Taos Mountain Trail Home, 1915-20, Cordelia Wilson

There seems to be a direct correlation between the art of landscape painting and the degree to which a society in a given era lives "close to the land". This was true in the era of the Hudson River School just as it pervades the art today of the Taos community in New Mexico. The more the "land" dominates and determines man's daily existence, the more it dominates the arts. The more threatening the environment in which a given society exists, the more importance the weather plays into the art of landscape painting.   
   
The corollary to all this is that once people have begun to "conquor" a given geographical area and cope with its environment to the point that it is no longer a threat to their existence, then landscape painting becomes nostalgic, and/or declines noticably in importance.
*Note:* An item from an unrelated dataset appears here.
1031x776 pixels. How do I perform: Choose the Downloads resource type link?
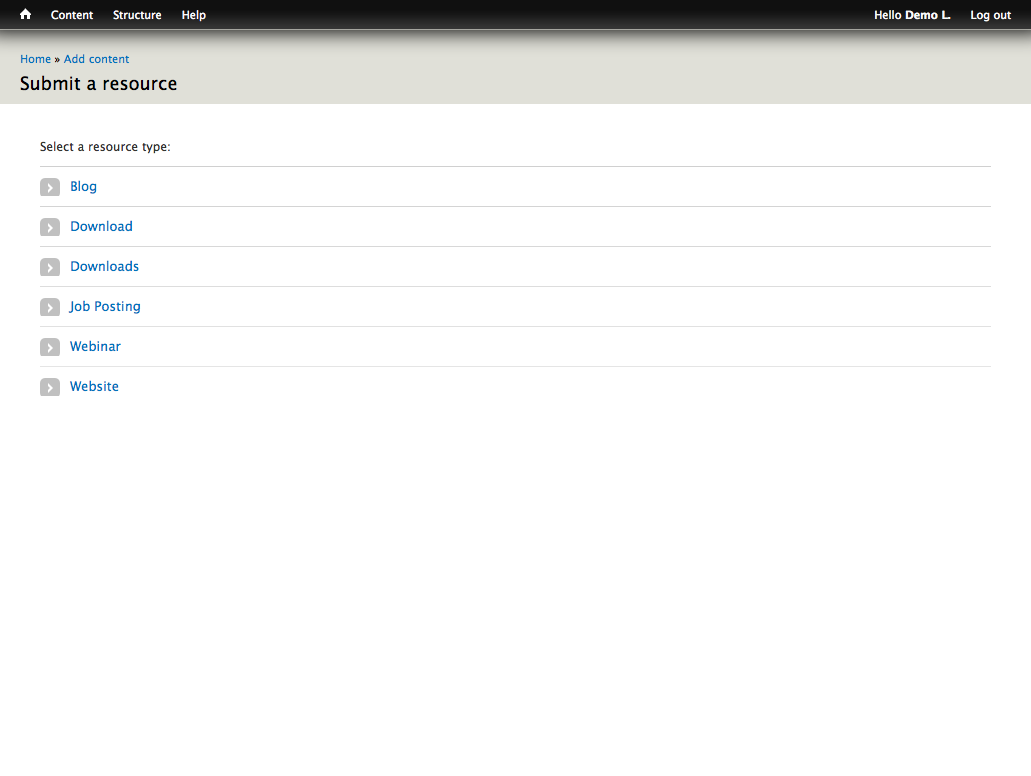tap(104, 267)
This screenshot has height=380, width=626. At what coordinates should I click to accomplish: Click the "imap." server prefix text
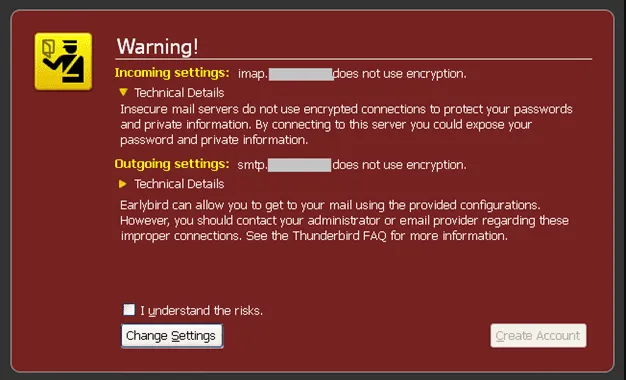[253, 74]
It gives way to other more important subjects such as expressionism, introspection, social commentary, art for art's sake (as in abstraction), or simply "pretty pictures"   
   
The Rocky Mountains, 1907,
Thomas Mower Martin (Canadian)
An interesting example of this can be seen in the fact that in areas such as Canada and Southwestern United States, where the land is still very much wild and the weather even wilder, there remains a strong, contemporary, affinity for landscape painting. Contrast this with the east coast of the U.S., where only the relentless (and often threatening) sea holds any interest for the landscape  artist. Or look at the work coming out of urban areas where the landscape as a subject for art is looked upon as being somehow "quaint"; where artists only paint to impress one another, their struggle being not with the landscape around them but with that landscape within themselves.